Sitting down to write this months Folk Tales Corner I found myself searching for a subject, then I remembered that I had rather been handed a baton by Country File (not the BBC programme but the short seasonal wildlife column in the local magazine where Folk Tales Corner starts it’s life) with the reference to The Elder Mother in a piece about fire wood. I think they had in mind that I would trot out the story, make a comment on it, job done! As usual it turns out to be much more complicated than that.
Western society is built fairly strongly on a medieval foundation and tends to see things in a very binary way. There is yes and no, good and bad, my way or the highway. Folklore, especially that which has been around for some time, often steps in to greyer areas, and there is little more ambiguous than the lore surrounding the Elder: She is a witch tree but her twigs will protect you from fairies; if you burn her wood it will bring death to your house but the medicines made from her can bring you back from the brink of death; an elder tree in the garden will keep you safe but having them all round the house will finish you off, though you should never cut one down or it will result in misery, misfortune and shrub related retribution.

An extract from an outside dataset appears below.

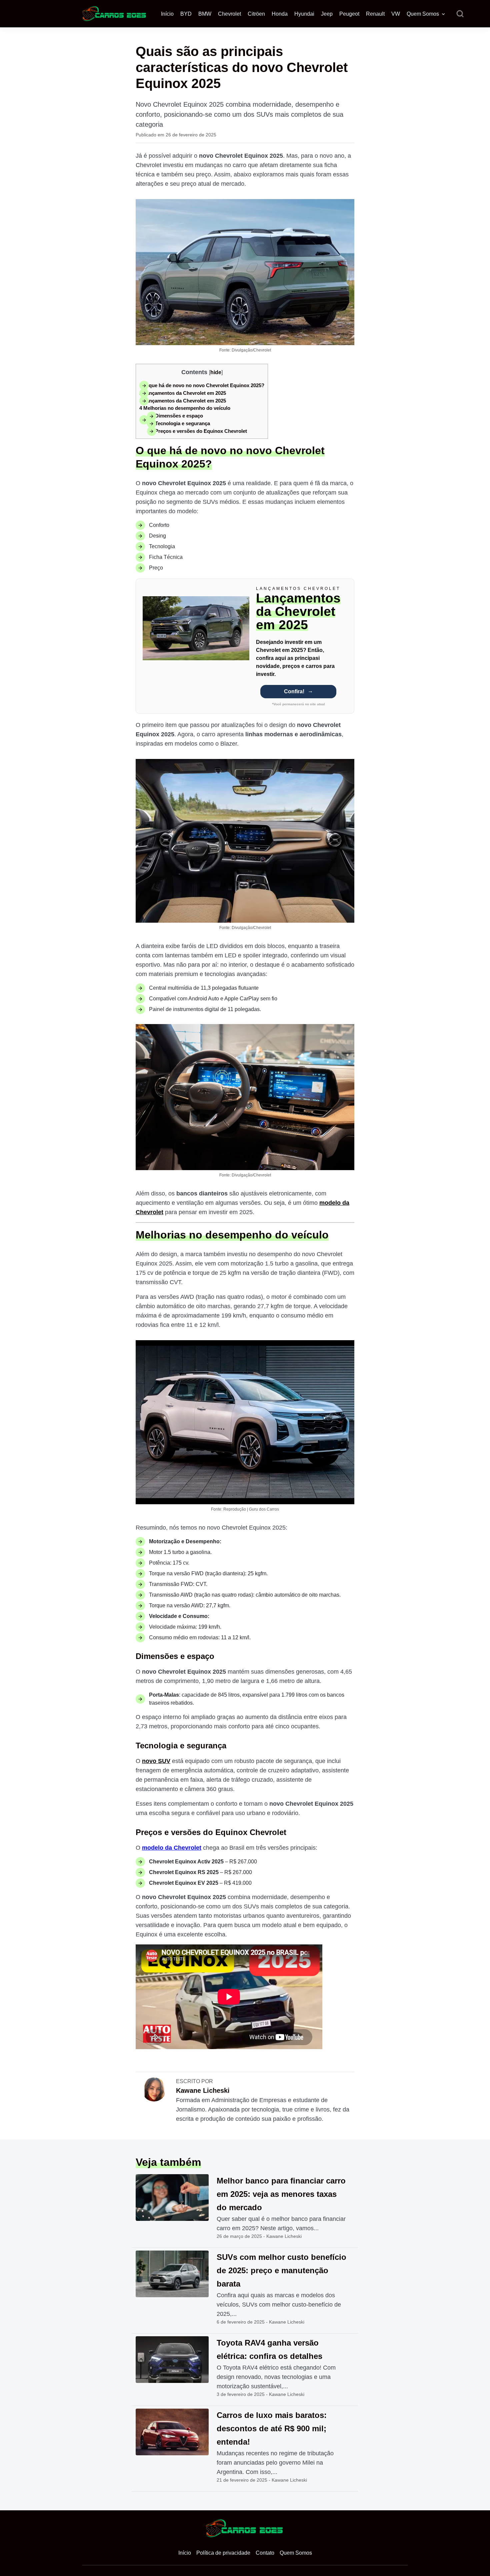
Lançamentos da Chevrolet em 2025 (182, 393)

The medicinal properties are in fact real. The list of medical preparations that can be made from her bark, leaves, flowers, fruit, pith and roots would easily fill several pages on their own and include diuretics, astringents, febrifuges, purgatives, expectorants, laxatives, pain relievers and sleep inducers. Most of the lore surrounding the Elder is probably a result, one way or another, of it being a veritable hedgerow chemical factory. The leaves for instance could be used to keep rats, mice and flies away as they do not like the smell. This is clearly where it got its status as a protector against fairies, the side benefits of being free from actual small pests getting attributed to being free from diminutive mythological beings.
With an entire shop full of medicines being available from one tree, the Elder would have been a regular stop for any herbalists or healers. Few trees are as blatant with their fertility as the Elder. Her white blossom and red berries obscuring her green leaves in turn. It is easy to see how such a bountiful bush would be protected by warnings of the danger and loss that would follow any careless damage: sooner or later you would suffer for your sloppiness when the remedy for your malady was no longer available. The Elder Mother then, was a giver of great gifts who should be respected and, like any mother, could bring comfort or comeuppance.
As the medieval Church defamed all knowledge that was not under it’s direct control traditional medicine became decried as witchcraft, and the Elder went from generous goddess to woodland witch, field pharmacy to tree of terror. It was an easy fit because the Elder Mother, like many pagan goddesses, already had a dark side. It is true that elder wood does not burn well, it spits, smokes and gives little flame, then smoulders in the grate. In doing so it releases many of the toxins from which it’s medicines are made. As the fire loses it’s heat it is more likely that the noxious gasses from the fuel will creep in to the room instead of exiting through the chimney, subjecting the occupants to a strong soporific which would prevent them from awakening while they breath in a cocktail of deadly vapours. If you bring death to the giver of life then you can expect to reap her revenge!